On the other hand, “Returning, Transfers” were 2.4 percent of public four-year, 3.5 percent of private non-profit four-year, 12.6 percent of private for-profit four-year, and 4.1 percent of public two-year students. Returning students are students who had a stop-out without undergraduate completion and re-enrolled in the current term. They account for the vast majority (75.4 percent) of transfers-in to the four-year, for-profit sector.
From a mobility perspective, the pathways for transfer declined in all categories, with reverse transfers from four-year to two-year experiencing the greatest decline year-over-year at -19.4 percent. Lateral transfers from a four-year to a four-year or a two-year to a two-year decreased year-over-year at -12.6 percent.
Upward transfers experienced a slight decline at -0.7 percent. Because their pathway declined the least, upward transfers grew as a percentage of all transfer-in pathways to 49.5 percent nationally.

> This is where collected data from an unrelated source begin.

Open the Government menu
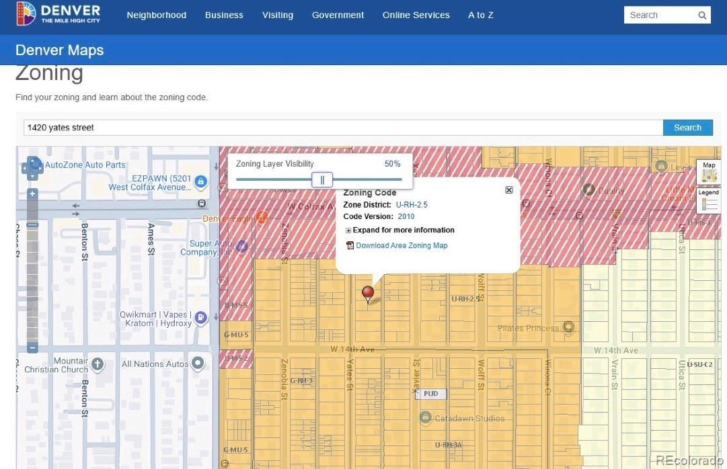Image resolution: width=727 pixels, height=469 pixels. pyautogui.click(x=338, y=15)
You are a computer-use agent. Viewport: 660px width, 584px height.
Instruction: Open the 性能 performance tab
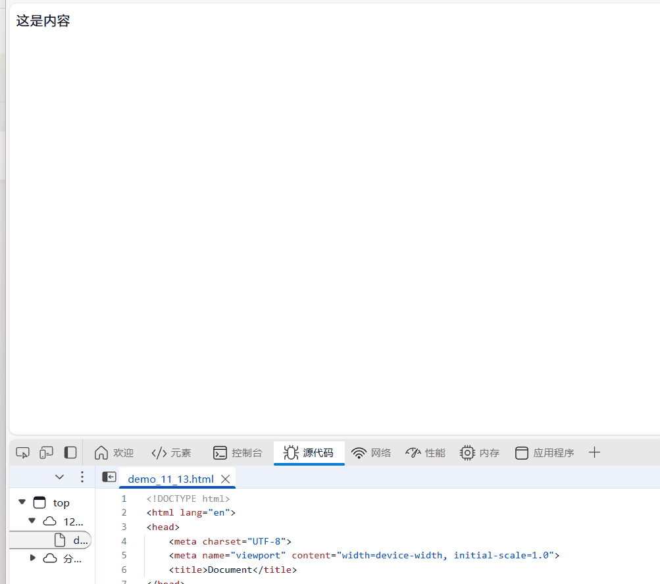pyautogui.click(x=425, y=452)
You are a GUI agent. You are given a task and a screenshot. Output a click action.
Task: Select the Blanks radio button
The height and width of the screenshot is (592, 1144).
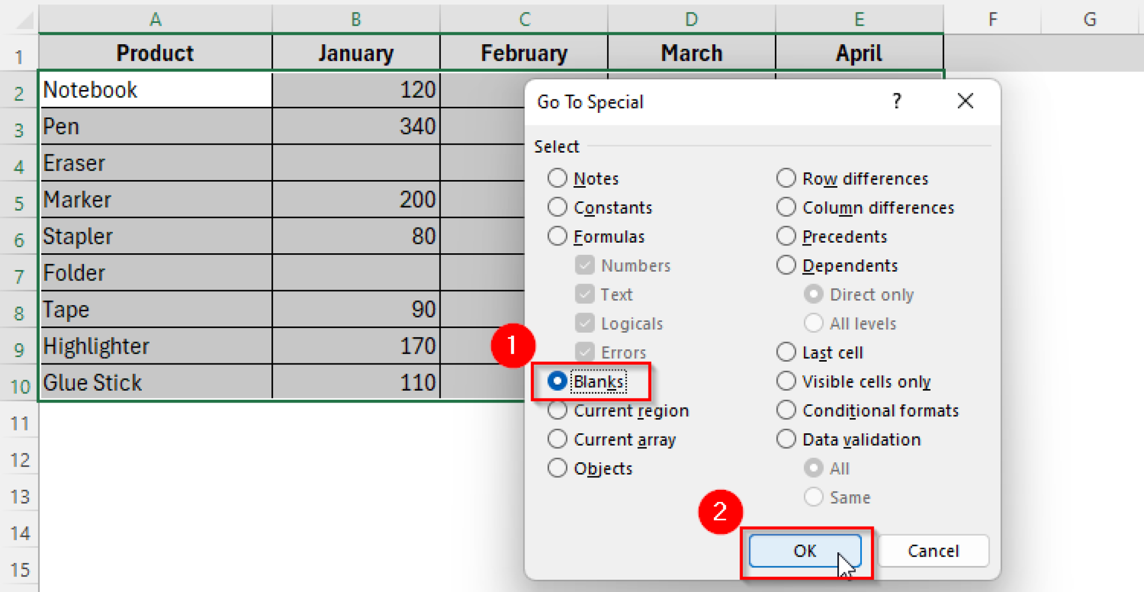pyautogui.click(x=557, y=381)
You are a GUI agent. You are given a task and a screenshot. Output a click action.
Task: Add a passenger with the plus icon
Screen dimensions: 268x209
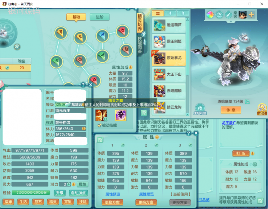(251, 15)
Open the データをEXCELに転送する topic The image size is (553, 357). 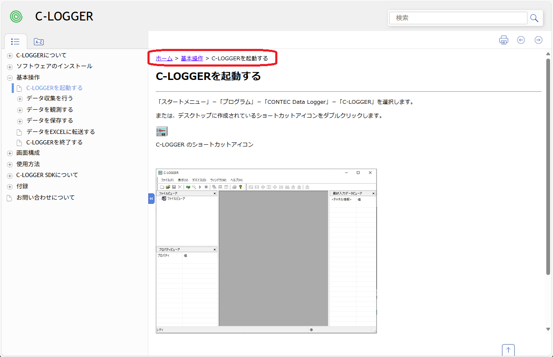click(60, 132)
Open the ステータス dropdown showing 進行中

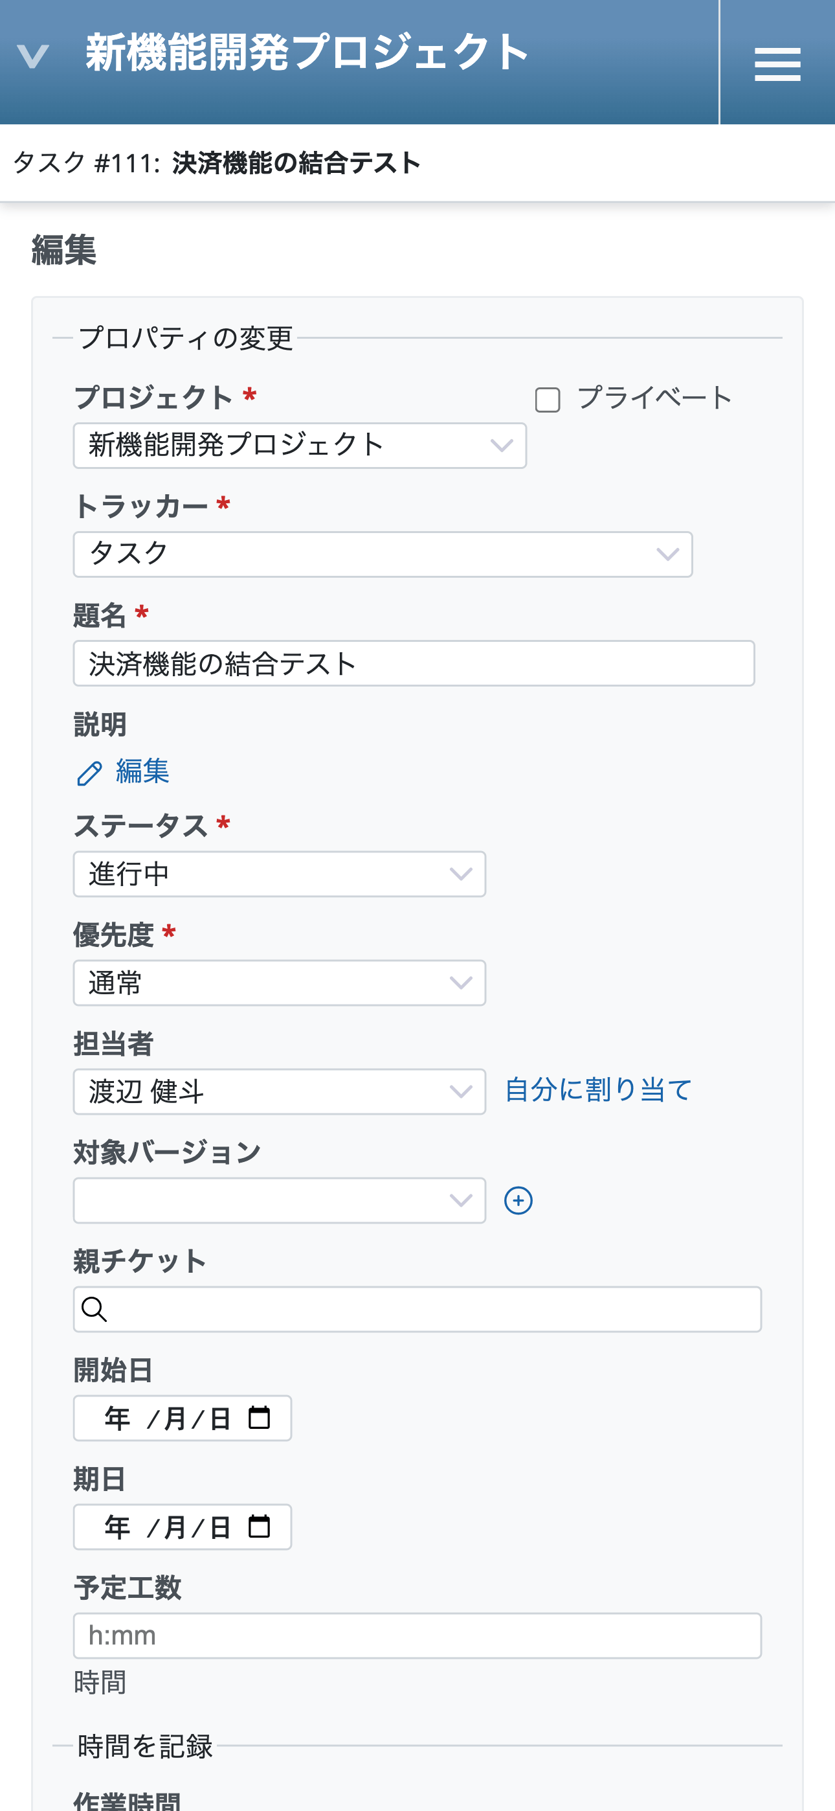tap(279, 874)
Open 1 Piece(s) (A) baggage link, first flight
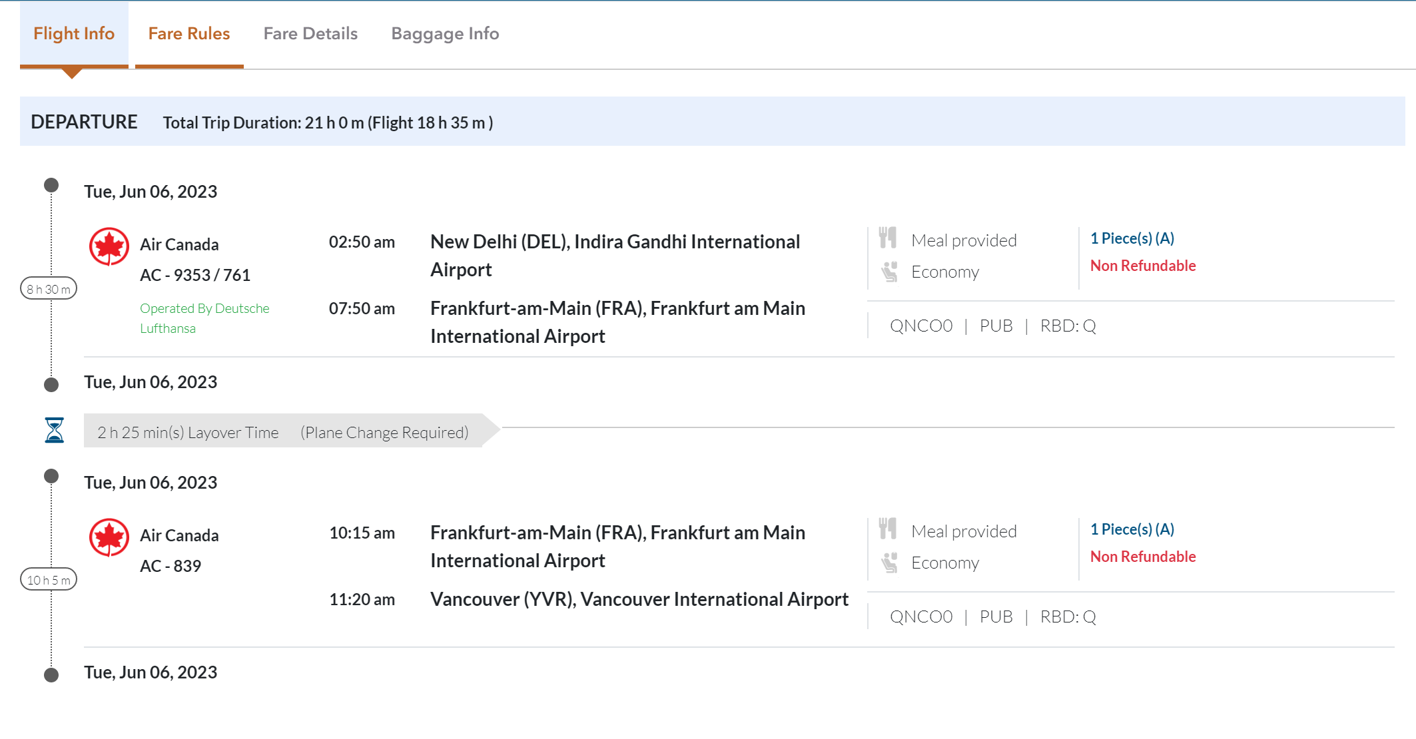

For continuing students (students who continued enrollment from the preceding term), upward transfer comprises 58.6 percent of transfer enrollment, an increase of 4.1 percent from 2019.

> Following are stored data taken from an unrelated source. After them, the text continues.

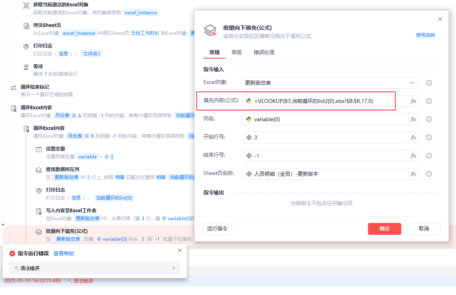Image resolution: width=456 pixels, height=295 pixels.
Task: Switch to the 错误处理 tab
Action: pos(264,52)
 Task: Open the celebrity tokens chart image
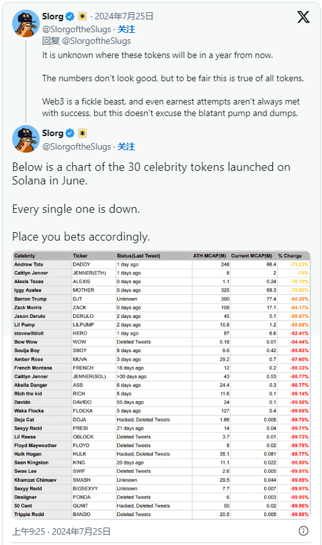point(162,385)
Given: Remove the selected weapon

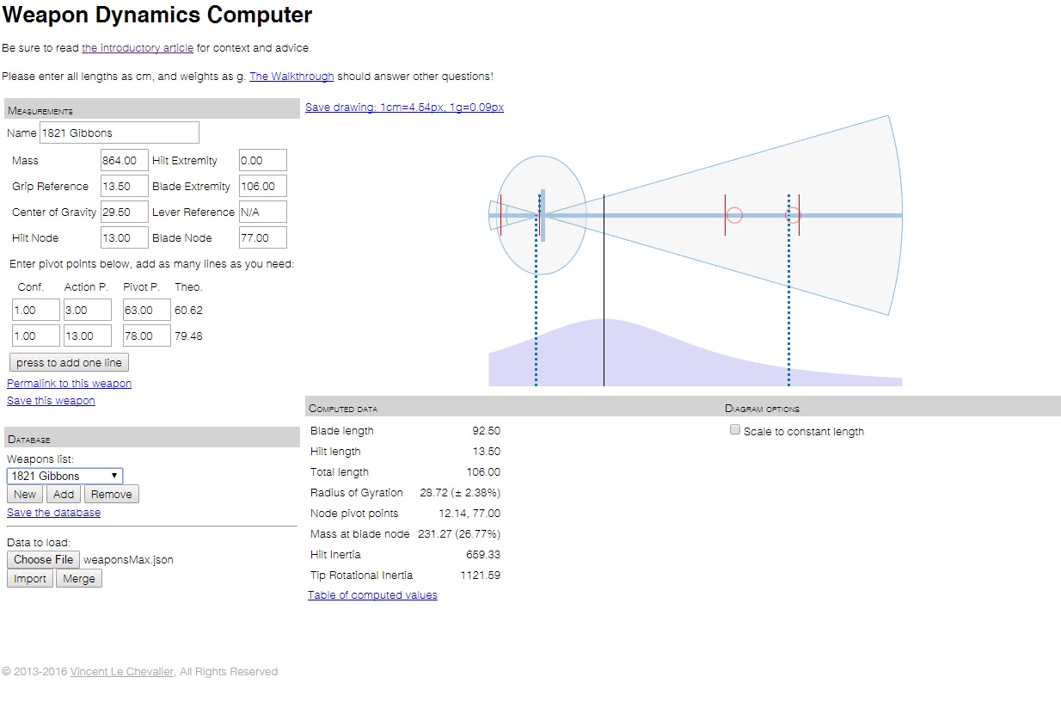Looking at the screenshot, I should point(112,494).
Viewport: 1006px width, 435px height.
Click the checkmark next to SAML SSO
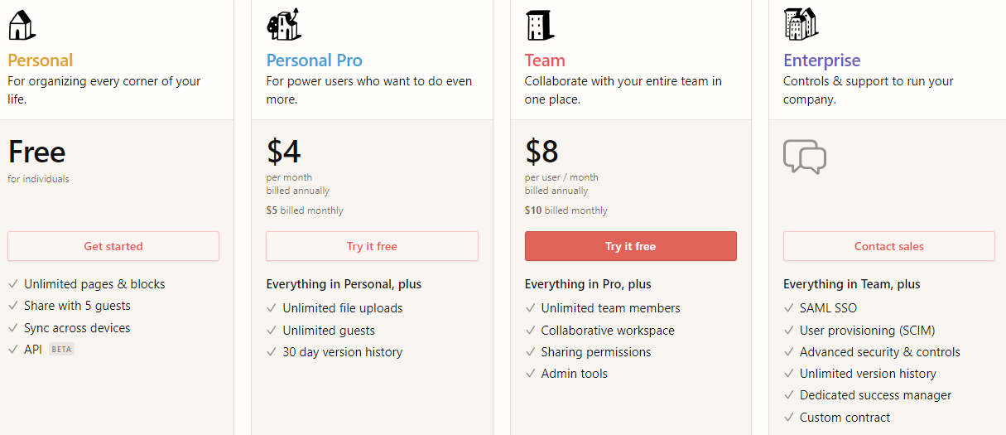[x=789, y=308]
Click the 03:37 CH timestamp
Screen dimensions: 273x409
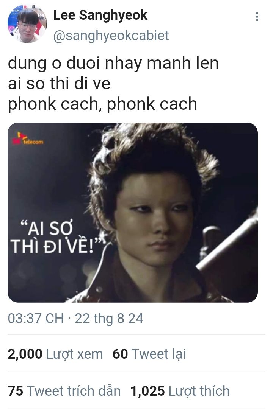point(36,319)
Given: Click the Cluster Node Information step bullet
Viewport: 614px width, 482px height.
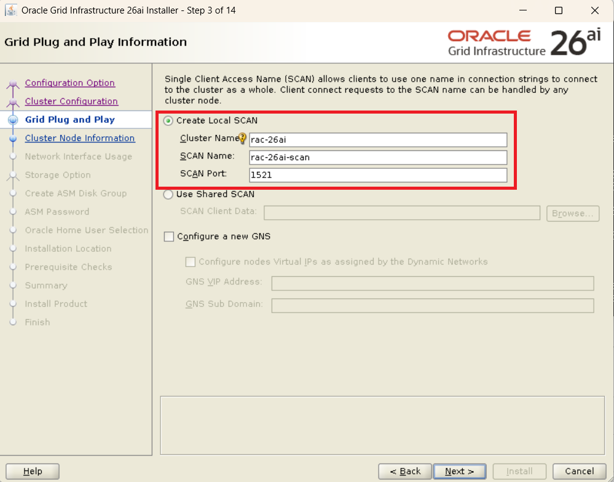Looking at the screenshot, I should click(x=13, y=139).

The Fall 2020 student enrollment report includes data from 92 percent of the Clearinghouse reporting institutions as of November 19, 2020. In addition to declines in transfer student enrollments, there is evidence that the pandemic has impacted the enrollment of Black and Hispanic students more than the other races.
The two-year sector has experienced the greatest decline in enrollments this year: an 18.5 percent decline in freshmen, a 19.6 percent decline in reverse transfers, an 18.7 percent drop in returning students, and a decline of 7.2 percent in continuing students.
There are two possible explanations for the two-year sector decline that did not surface in the Clearinghouse report. Some of the largest enrollments in the two-year sector include programs that require practicums or clinicals. It is possible that some of these programs were downsized or suspended because of an inability to conduct the practicums or clinicals online.
I thought that another explanation for the Fall 2020 two-year sector enrollment decline might be that public two-year institutions had less experience with online classes than public four-year institutions. Accessing the National Center for Education Statistics reports from Fall 2018, I looked at the percentage of public two-year students with no distance education classes (65.3 percent) versus the percentage of public four-year students with no distance education classes (66.1 percent). With less than 1 percent difference, I ruled out the availability of distance education courses as an explanation for the sector’s decline in enrollment.
The authors of the Clearinghouse report write that the general dampening of student mobility identified in this report could have a lasting effect on postsecondary success and attainment, particularly for affordable access to bachelor’s degrees for community college students as well as for students whose education goals have changed or who seek a stronger institutional fit. The longer the pandemic continues to constrain avenues of choice, the Clearinghouse researchers believe that students will face even larger barriers toward degree completion, promising careers, and socioeconomic mobility.
Times are tough, particularly for the lower socioeconomic classes. I believe they disproportionately account for the largest percentage of community college enrollment losses in Fall 2020. With President-elect Biden supporting free community college, it will be interesting to see if the combination of rolling out the COVID-19 vaccine as well as proposed changes to financial aid alters the enrollment declines experienced this fall.